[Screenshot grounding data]
┄┄┄┄┄┄┄┄┄┄
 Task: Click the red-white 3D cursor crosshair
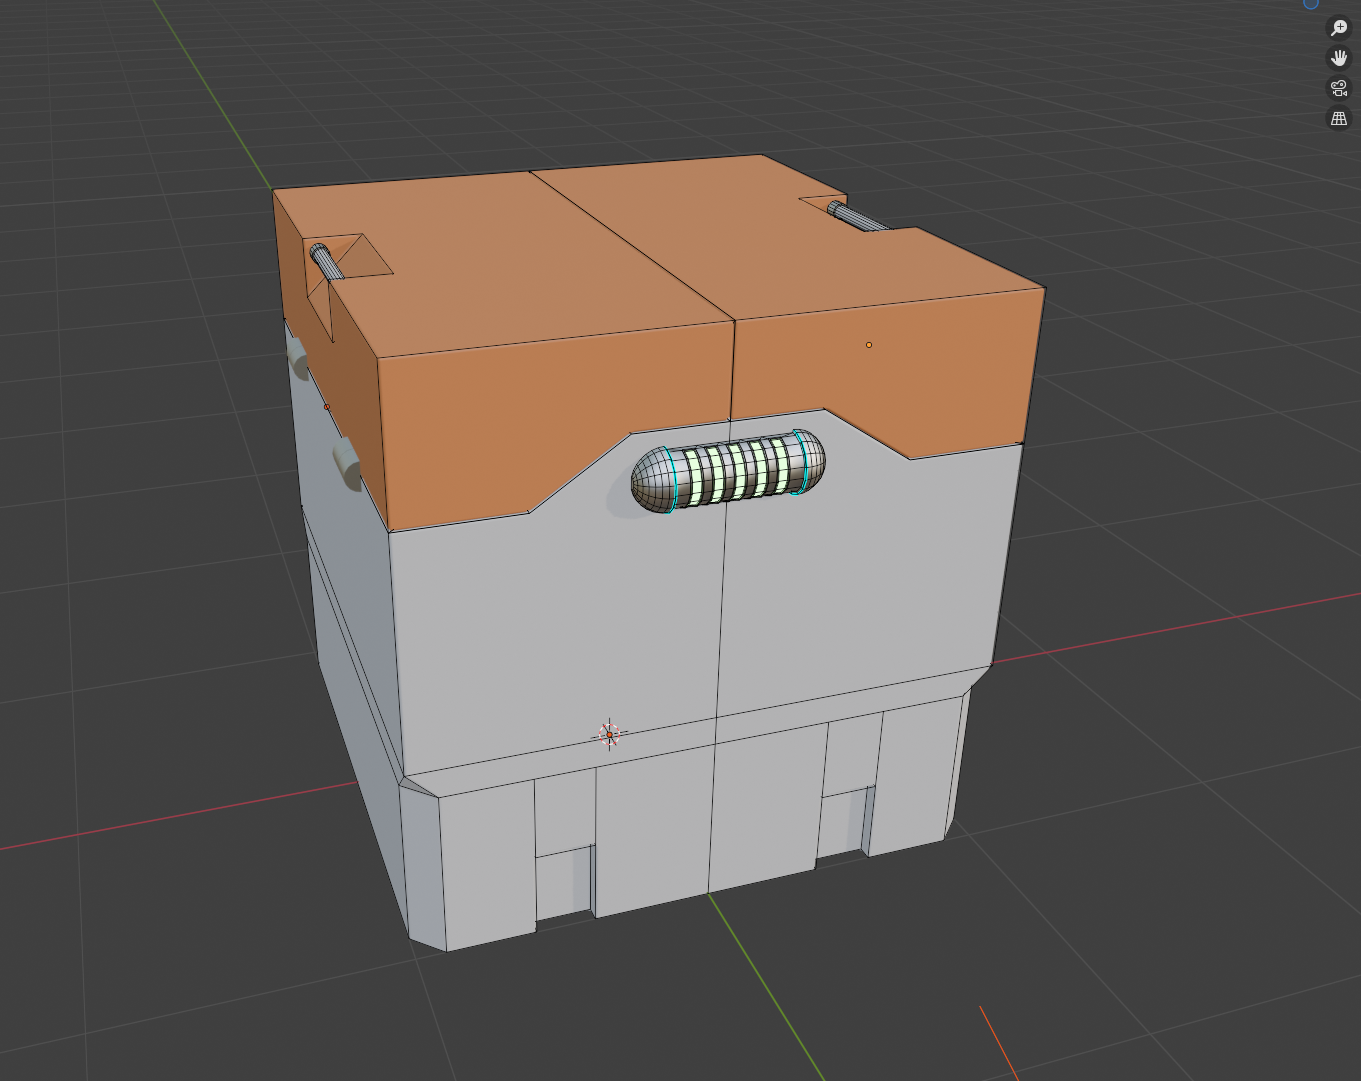pyautogui.click(x=609, y=735)
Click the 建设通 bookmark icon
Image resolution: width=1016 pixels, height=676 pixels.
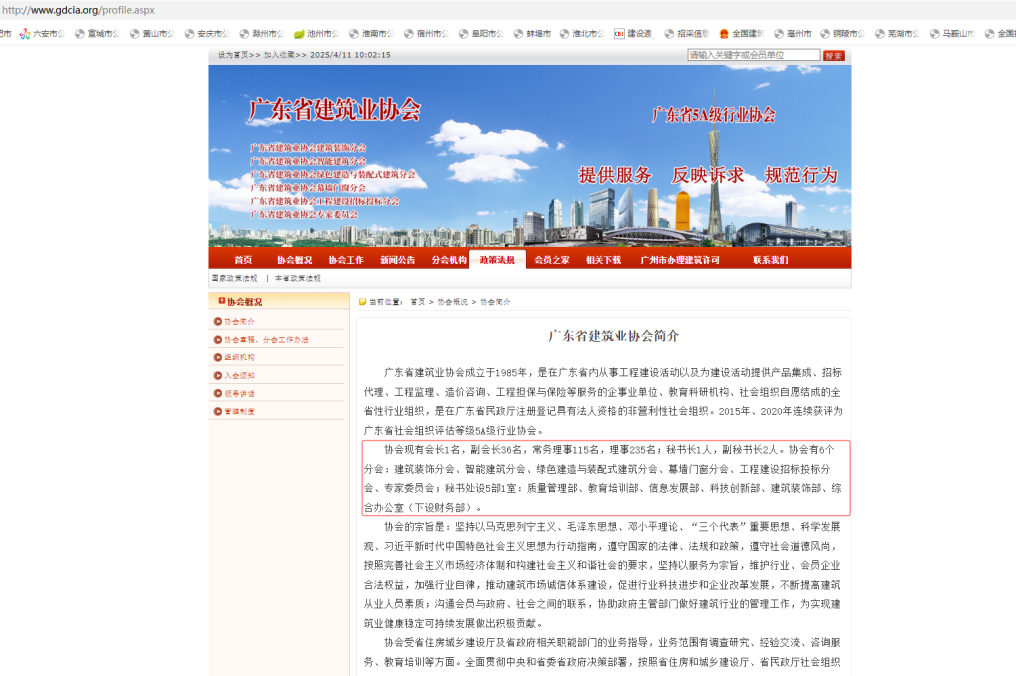(619, 33)
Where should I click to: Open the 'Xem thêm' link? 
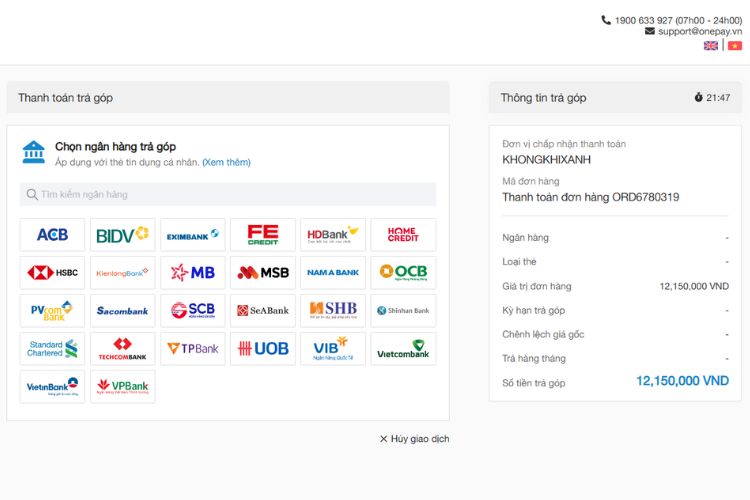pos(226,162)
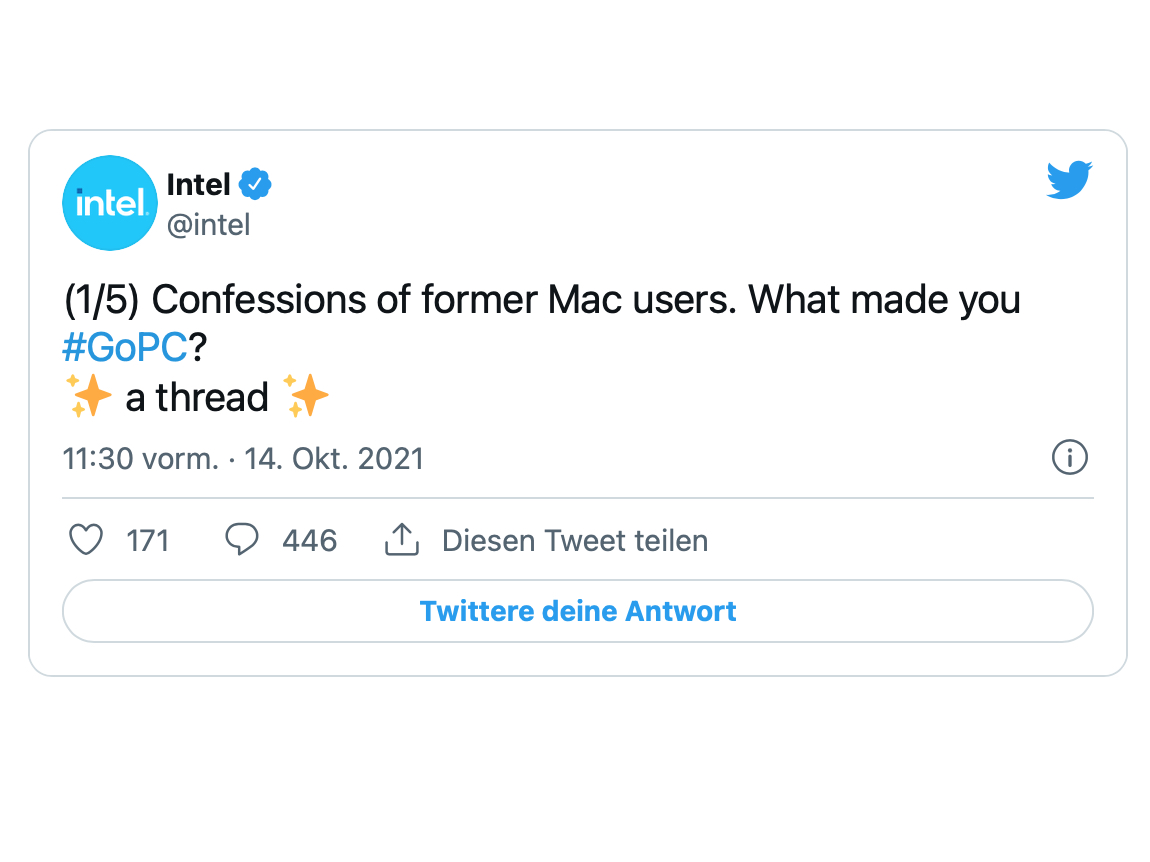Click the info circle icon

[1069, 458]
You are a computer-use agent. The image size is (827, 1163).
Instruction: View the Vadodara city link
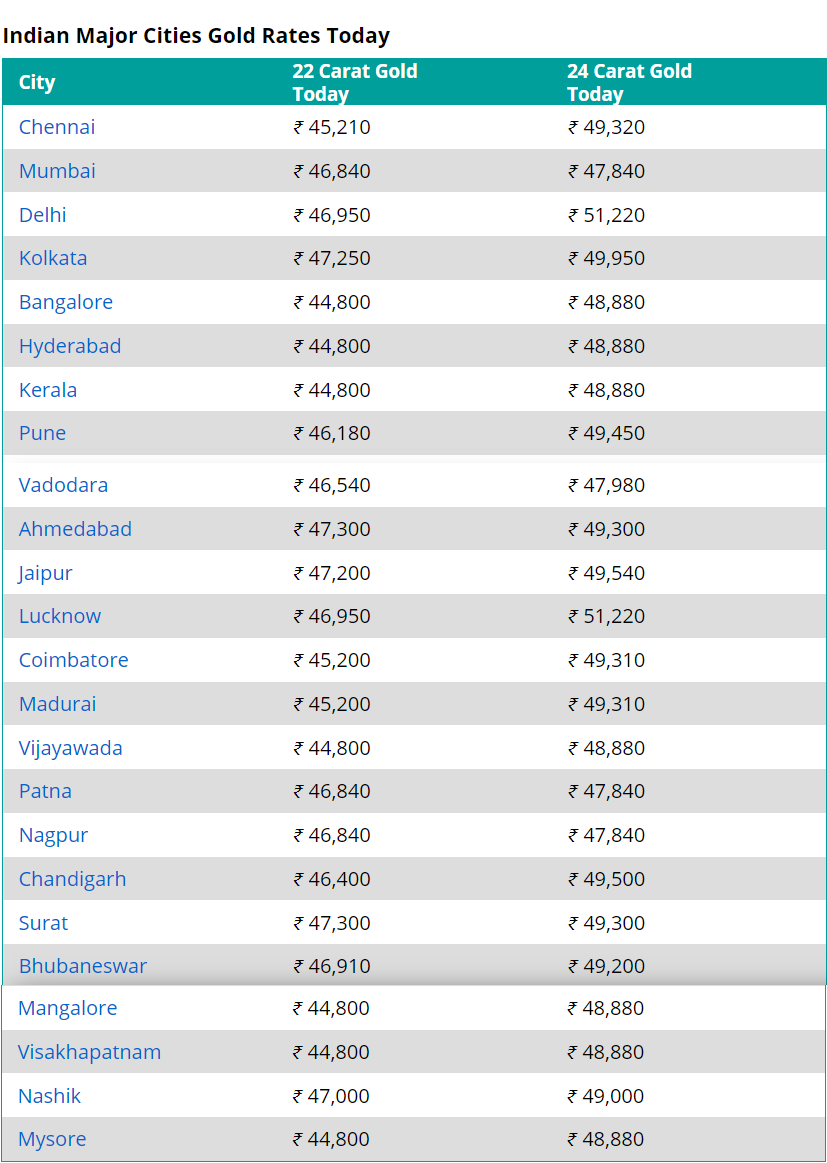[x=63, y=484]
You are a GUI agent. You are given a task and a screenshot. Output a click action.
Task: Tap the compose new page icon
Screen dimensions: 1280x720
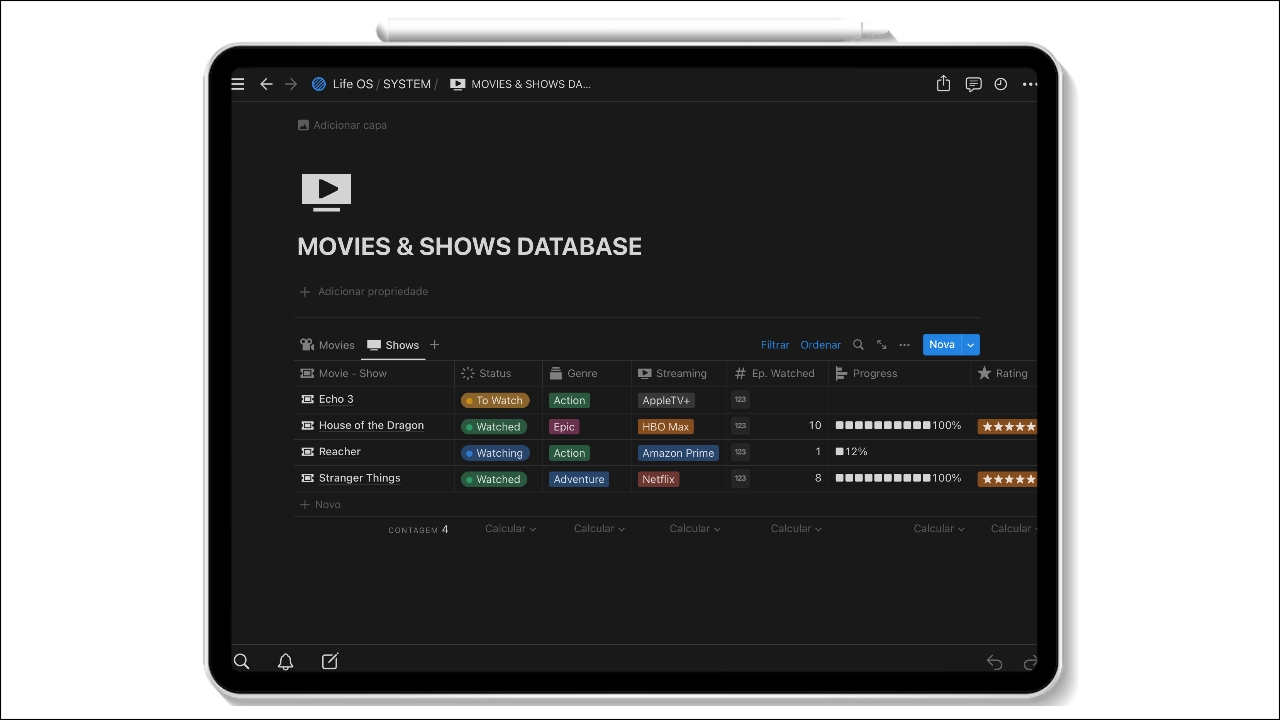pyautogui.click(x=330, y=661)
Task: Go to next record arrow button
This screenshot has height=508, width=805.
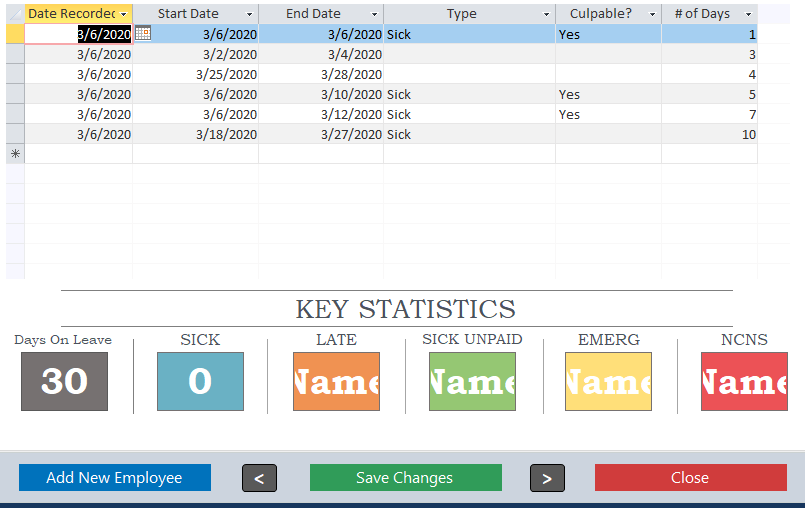Action: (x=547, y=478)
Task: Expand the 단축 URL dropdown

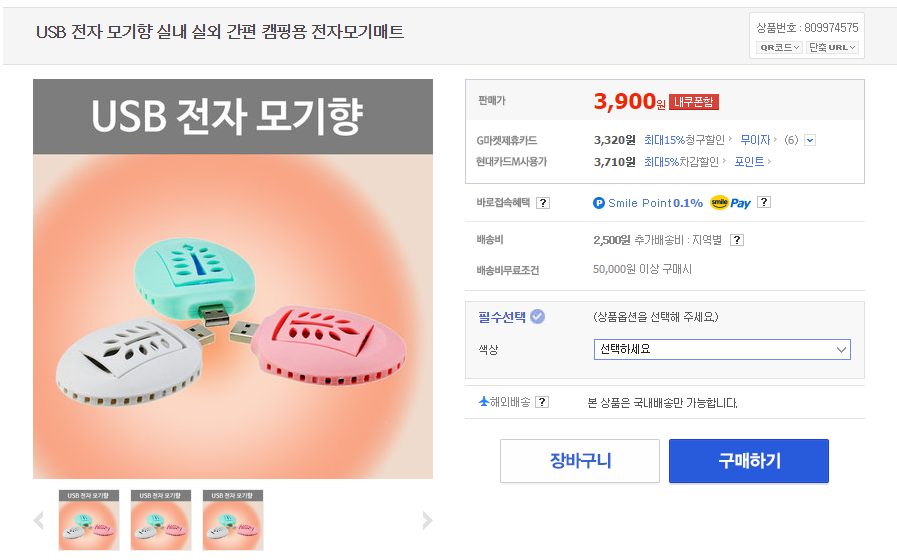Action: coord(834,47)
┄┄┄┄┄┄┄┄┄┄
• Problem description: A line counts if it includes the string "agent". State how many such lines the entries have, with no other text.

• Written reply: 2